Russ Muzzolini—who has worked south of the border in Silicon Valley for nearly two decades since graduating from the U of S with a PhD in computer science in 1996—has provided a generous donation that allowed his former department to establish a new course focused on smartphone programming and entrepreneurship.
The course was designed to simulate real-world processes surrounding app development. Groups of students first come up with an idea and then have it vetted by professionals (including Muzzolini) using a format modeled after the Dragons' Den television series. Once the concept has been approved, students build the app using industry-standard software and hardware before publishing it online as a finished product.

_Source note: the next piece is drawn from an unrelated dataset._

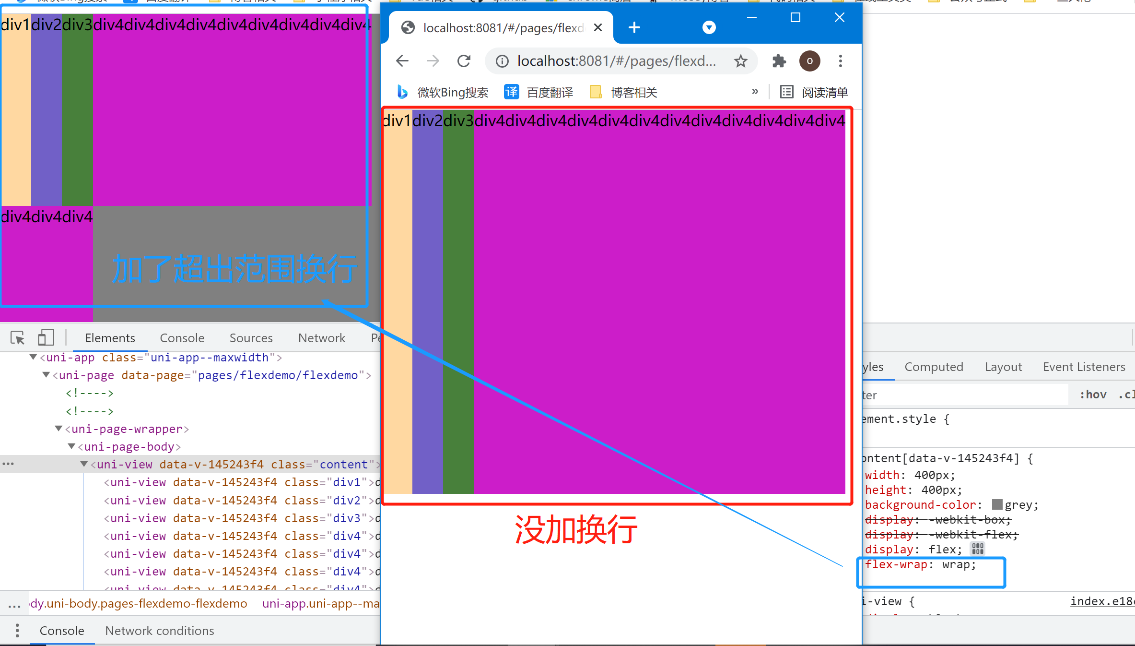
Task: Click the profile avatar button
Action: [809, 61]
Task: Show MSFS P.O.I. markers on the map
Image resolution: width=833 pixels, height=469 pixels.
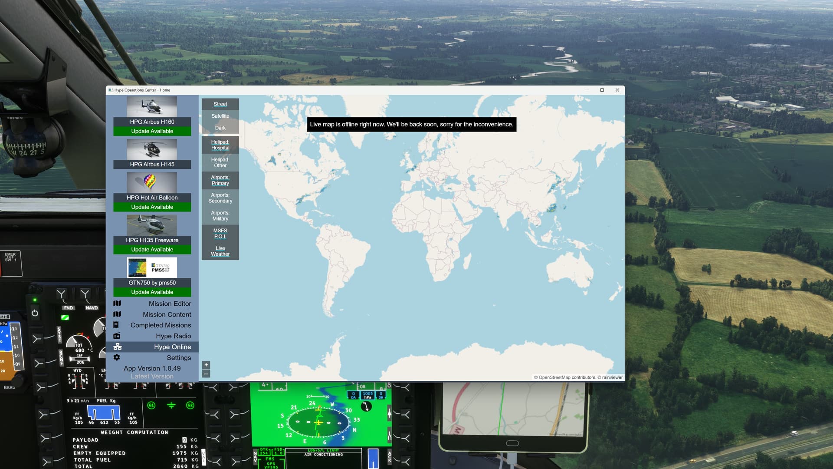Action: (220, 233)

"It's a wonderful thing to see an alumnus, who has since gone out into the world and achieved significant success, decide to give back and mentor the current generation of students," said Eric Neufeld, head for the Department of Computer Science in the College of Arts & Science at the U of S. "This course is not only teaching students how to program apps for smartphones. It's teaching them to work in teams, to effectively pitch their ideas, and to ultimately create a commercial product using cutting-edge technology. So essentially, the course is like a microcosm of the experiences they would have in the real world of software development."
Muzzolini established the Entrepreneurial Learning Fund in Computer Science at the U of S, which made possible the smartphone programming course, Software Development for Mobile Devices. The course had an original enrolment cap of 30 students, but demand was so high that it was soon increased to 60. That filled almost immediately and there was also a healthy waiting list.
Muzzolini grew up in Saskatoon and worked for Shutterfly in the San Francisco Bay Area for nearly a decade before joining Spire Global Inc., in 2014, as their Chief Technology Officer (CTO). He said that working with the current generation of students, and giving back to his former department, has been a rewarding experience.
"I'm thankful for the education I received from the Department of Computer Science at the U of S, which really provided me with the fundamental knowledge required to succeed in this industry," said Muzzolini. "I want students to value the practical aspects of software development and be prepared to hit the ground running in their first job upon graduation. We have excellent talent in Saskatchewan that, with the quality of training provided at the U of S, can perform at the highest level in Silicon Valley."
The U of S made national headlines back in 2009 when it became the first university in Canada to have a smartphone programming course and a campus mobile app developed by its researchers. Muzzolini's donation has allowed the course to be expanded and significantly restructured in response to the rapid changes in mobile technology.